Over the years, Thomas Lynley’s story has meandered far from its center. Although I felt Lynley’s story made more sense in this book than it has in the last few, it served very little purpose, other than distracting the reader from the confusing main storyline.
Just One Evil Act was horrible, just horrible. I only finished it out of morbid curiosity.
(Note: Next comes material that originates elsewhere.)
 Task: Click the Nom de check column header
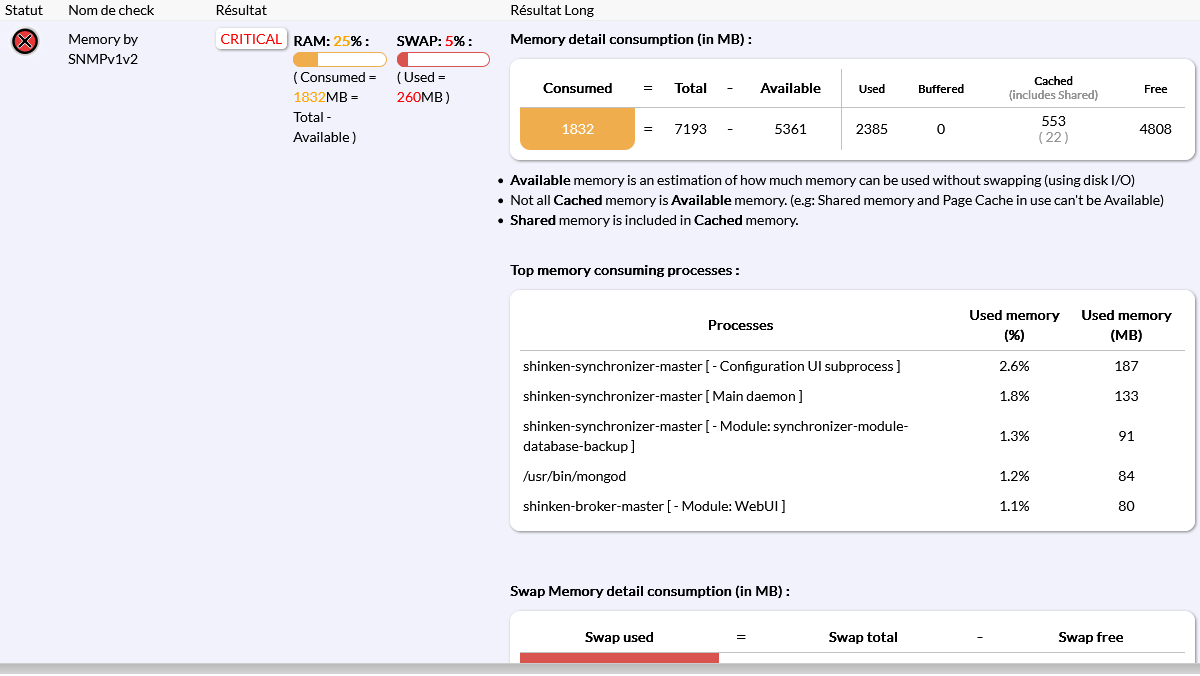click(111, 10)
Just before I began reading Just One Evil Act, I read someone’s comment on Goodreads.com that said the person didn’t believe Elizabeth George really wrote this book. I agree. Regardless of the meandering story, the actual writing was not up to the prose I have become used to reading from Elizabeth George. My first tip-off was that I didn’t need to pull out my dictionary once; her writing typically teaches me at least five new vocabulary words. Normally, I also come away feeling like I have had a glimpse of a character’s inner life that somehow illuminates human emotions and behaviors in a way that makes me feel wiser. Not this time! Either the publisher hired a ghost writer for this volume, or Ms. George polished off several boxes of wine while she was writing.
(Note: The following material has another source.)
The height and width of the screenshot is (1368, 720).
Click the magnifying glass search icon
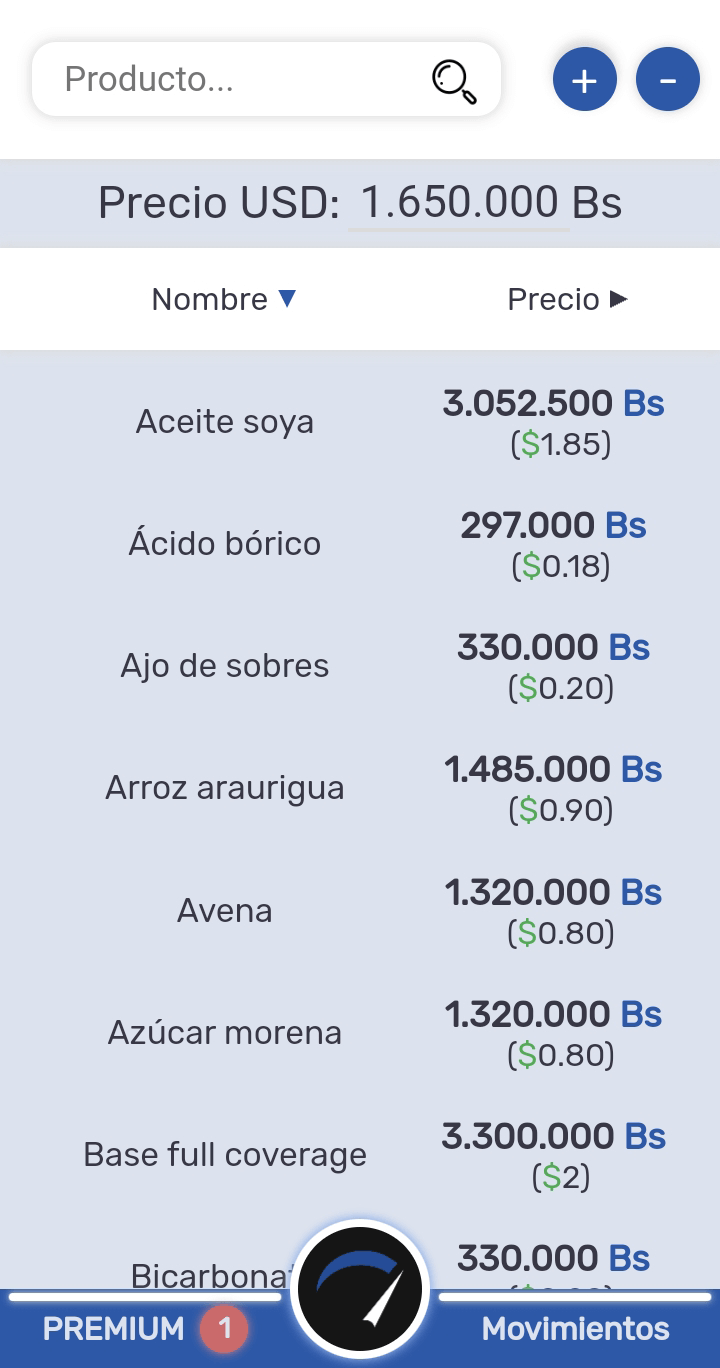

The crimes that were committed in Just One Evil Act didn’t make sense (the title doesn’t even makes sense because there were two evil acts!); they were not plausible. Previous crimes in previous books in this series have been dramatic, and even macabre, but still plausible. Why couldn’t the crime have been “ripped from the headlines” like in the past, rather than depending on recurring characters to go against their own nature? A stronger editor was sorely needed to craft a much better book out of this murky story.
Plus, Barbara Havers, one of my favorite Elizabeth George characters, was a caricature of the former, well-written character. It was as if the author kept a copy of Knickers in a Twist nearby, thumbing through it randomly, then dropping phrases into Havers’ dialogue with a heavy hand.
Perhaps the problem with this book is that Elizabeth George has been focusing more on the young adult series she has been writing. I enjoyed The Edge of Nowhere and I am looking forward to the second book, The Edge of the Water. Hopefully Elizabeth George’s prodigious talent will be on display in those books, because it certainly was lacking in this one.